Walmart Appears to be Creating a Legion of Autonomous Delivery Robots Through Blockchain

Judgement day may be approaching, as retail giant Walmart has applied for a patent with the US Patent and Trademark Office detailing plans for a system of “in-field authenticating autonomous robots” operating under the control of a blockchain network. The patent describes a system of what will likely involve thousands robots linked through wireless communication that are capable of handling deliveries from start to finish—all while staying protected from hackers thanks to distributed ledger technology (DLT). The patent abstract reads:

“Methodologies, systems, and computer-readable media are provided for in-field authentication of autonomous electronic devices. A first mobile autonomous electronic device wirelessly communicates with a second mobile autonomous electronic device and receives a set of identification information associated with the second mobile autonomous electronic device. The first electronic device autonomously travels to a specified location and transmits a first authentication signal to the second electronic device upon arrival at the specified location. The second electronic device confirms the identity of the first electronic device based on the first authentication signal and transmits a second authentication signal to the first electronic device. Once the first electronic device has confirmed that the identity of the second electronic device corresponds to an expected identity, the first electronic device transfers the object to the second electronic device.”

Walmart has expressed interest in DLTs for several years now. Cryptojunky reports that last year the retail giant applied to patent a system that would automatically reserve locker space at package delivery hubs. Shortly after, Walmart filed a patent for a system of drones that would use a blockchain network to navigate deliveries from physical stores to customers.

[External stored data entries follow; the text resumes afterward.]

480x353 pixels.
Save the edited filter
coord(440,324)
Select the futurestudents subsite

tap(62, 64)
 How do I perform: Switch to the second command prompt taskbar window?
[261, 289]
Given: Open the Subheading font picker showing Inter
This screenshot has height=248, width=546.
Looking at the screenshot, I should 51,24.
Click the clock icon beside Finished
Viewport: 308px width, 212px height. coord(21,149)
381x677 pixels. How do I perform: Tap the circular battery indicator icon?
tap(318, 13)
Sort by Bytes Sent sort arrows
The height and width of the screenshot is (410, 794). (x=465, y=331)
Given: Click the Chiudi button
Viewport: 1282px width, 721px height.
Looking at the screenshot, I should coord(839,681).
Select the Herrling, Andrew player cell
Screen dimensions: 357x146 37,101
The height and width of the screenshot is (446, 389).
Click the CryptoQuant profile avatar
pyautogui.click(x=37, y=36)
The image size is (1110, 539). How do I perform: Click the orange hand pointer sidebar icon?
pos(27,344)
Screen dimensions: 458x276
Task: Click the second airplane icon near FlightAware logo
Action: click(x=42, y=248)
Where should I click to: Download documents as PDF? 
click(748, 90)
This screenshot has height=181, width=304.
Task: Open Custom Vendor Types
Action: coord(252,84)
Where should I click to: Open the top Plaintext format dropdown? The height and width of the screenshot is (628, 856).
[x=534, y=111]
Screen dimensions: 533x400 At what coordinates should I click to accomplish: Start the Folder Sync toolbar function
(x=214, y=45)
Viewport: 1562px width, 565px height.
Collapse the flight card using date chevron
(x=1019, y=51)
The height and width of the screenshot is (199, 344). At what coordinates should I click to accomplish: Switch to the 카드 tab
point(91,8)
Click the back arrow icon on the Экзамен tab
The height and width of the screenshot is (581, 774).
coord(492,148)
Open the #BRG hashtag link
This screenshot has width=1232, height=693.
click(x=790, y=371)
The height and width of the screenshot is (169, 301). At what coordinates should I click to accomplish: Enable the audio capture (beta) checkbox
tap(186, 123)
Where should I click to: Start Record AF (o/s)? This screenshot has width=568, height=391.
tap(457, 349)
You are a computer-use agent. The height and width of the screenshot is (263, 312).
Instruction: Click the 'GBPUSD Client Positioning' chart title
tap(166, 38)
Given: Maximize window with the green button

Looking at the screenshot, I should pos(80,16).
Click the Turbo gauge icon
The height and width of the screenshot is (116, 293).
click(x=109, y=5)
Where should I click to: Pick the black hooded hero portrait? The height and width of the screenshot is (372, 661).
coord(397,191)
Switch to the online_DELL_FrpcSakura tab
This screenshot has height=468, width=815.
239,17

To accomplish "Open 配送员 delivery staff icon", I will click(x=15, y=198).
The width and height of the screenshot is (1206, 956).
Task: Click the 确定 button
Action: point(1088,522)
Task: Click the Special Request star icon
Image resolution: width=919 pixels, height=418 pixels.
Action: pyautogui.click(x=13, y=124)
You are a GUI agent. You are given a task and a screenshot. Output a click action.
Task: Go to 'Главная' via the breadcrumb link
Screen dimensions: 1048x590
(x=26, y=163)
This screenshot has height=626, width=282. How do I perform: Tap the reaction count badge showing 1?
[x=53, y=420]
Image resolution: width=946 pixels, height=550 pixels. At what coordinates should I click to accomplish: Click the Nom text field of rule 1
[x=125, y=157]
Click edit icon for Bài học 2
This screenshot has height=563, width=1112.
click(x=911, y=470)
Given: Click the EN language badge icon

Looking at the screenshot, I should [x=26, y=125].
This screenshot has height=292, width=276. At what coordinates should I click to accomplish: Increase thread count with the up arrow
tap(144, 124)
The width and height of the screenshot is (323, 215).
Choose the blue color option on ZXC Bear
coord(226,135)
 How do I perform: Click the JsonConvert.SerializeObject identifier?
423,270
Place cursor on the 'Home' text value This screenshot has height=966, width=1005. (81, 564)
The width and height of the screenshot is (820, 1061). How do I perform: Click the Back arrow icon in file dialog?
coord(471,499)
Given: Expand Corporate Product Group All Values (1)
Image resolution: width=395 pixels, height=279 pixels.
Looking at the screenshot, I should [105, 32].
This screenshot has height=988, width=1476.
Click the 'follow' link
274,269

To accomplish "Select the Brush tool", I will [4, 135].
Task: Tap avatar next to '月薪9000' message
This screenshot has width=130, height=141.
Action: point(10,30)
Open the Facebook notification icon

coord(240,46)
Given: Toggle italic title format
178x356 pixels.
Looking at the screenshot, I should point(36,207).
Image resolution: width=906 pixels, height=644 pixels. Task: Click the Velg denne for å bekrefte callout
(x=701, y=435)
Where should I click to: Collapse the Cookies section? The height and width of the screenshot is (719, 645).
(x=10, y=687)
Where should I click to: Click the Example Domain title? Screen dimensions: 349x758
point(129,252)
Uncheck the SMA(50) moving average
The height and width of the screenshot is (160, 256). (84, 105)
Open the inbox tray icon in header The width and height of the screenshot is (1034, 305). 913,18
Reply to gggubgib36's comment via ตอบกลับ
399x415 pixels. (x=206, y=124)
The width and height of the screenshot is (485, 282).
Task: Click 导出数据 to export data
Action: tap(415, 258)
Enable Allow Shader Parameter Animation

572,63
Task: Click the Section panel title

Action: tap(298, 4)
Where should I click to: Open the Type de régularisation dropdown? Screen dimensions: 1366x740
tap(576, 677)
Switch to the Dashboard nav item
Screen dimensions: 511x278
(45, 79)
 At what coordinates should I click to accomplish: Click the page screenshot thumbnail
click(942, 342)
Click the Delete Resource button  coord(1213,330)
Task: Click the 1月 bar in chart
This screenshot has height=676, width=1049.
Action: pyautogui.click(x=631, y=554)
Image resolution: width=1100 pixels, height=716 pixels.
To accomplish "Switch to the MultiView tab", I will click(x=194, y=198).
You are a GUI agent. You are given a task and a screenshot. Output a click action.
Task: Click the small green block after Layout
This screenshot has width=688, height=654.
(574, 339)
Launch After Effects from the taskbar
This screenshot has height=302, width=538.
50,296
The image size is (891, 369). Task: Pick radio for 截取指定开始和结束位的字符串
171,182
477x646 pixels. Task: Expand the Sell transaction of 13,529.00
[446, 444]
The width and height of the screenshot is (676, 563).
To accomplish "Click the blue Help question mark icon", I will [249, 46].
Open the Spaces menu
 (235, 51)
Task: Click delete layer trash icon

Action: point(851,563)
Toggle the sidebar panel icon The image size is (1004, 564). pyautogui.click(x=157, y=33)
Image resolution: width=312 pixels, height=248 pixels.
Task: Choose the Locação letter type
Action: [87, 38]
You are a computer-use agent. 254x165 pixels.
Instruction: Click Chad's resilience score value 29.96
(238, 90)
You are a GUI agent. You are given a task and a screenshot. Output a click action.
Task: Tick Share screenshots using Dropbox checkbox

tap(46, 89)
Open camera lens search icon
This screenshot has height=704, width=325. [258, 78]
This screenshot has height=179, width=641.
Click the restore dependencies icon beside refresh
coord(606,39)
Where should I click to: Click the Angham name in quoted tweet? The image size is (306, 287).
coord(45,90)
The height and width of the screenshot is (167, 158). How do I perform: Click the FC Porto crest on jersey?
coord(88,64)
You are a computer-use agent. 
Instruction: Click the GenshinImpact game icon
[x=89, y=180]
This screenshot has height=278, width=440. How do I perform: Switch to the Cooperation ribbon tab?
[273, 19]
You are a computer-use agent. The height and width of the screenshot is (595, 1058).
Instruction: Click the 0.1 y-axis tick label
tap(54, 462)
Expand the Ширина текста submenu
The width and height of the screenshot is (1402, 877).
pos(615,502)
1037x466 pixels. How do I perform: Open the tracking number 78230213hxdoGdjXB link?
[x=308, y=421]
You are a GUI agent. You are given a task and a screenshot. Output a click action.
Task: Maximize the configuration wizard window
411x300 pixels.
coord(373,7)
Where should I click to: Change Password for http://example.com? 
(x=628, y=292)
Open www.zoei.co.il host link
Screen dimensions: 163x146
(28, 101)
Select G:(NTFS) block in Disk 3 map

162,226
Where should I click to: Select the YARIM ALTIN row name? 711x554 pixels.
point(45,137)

Walmart’s mobile autonomous robots will work as a team, keeping in direct communication with one another as they pass along packages from one leg in the delivery journey to the next. Each robot will be equipped with a unique audio signal, an RFID code, an ultra-wideband signal, a Wi-Fi signal, a license number, a barcode, a QR code, and special visual characteristics which will allow other robots in the delivery chain to confirm the identity of the other.

Security seems to be a key issue in the proposed system, as a fleet of autonomous robots traveling the globe will no doubt wet the appetites of would be hackers. The authors of the patent explain that blockchain will likely play an important role in strengthening the system’s security:

“In some embodiments of described above, blockchain technology may be utilized to record authentication signals and identification information to facilitate or resulting from in-field authentication between autonomous electronic devices. One or more of the autonomous electronic devices described herein may comprise a node in a distributed blockchain system storing a copy of the blockchain record. Updates to the blockchain may comprise authentication signals or identification information, and one or more nodes on the system may be configured to incorporate one or more updates into blocks to add to the distributed database.”

Walmart’s developing automated delivery systems no doubt come as a response to similar operations currently underway by retail rival Amazon. As Forbes reported earlier this year, Amazon has filed a number of patents for various incarnations of delivery robots, which may wind up delivering as much of 80 percent of all purchased goods made on the company’s online store.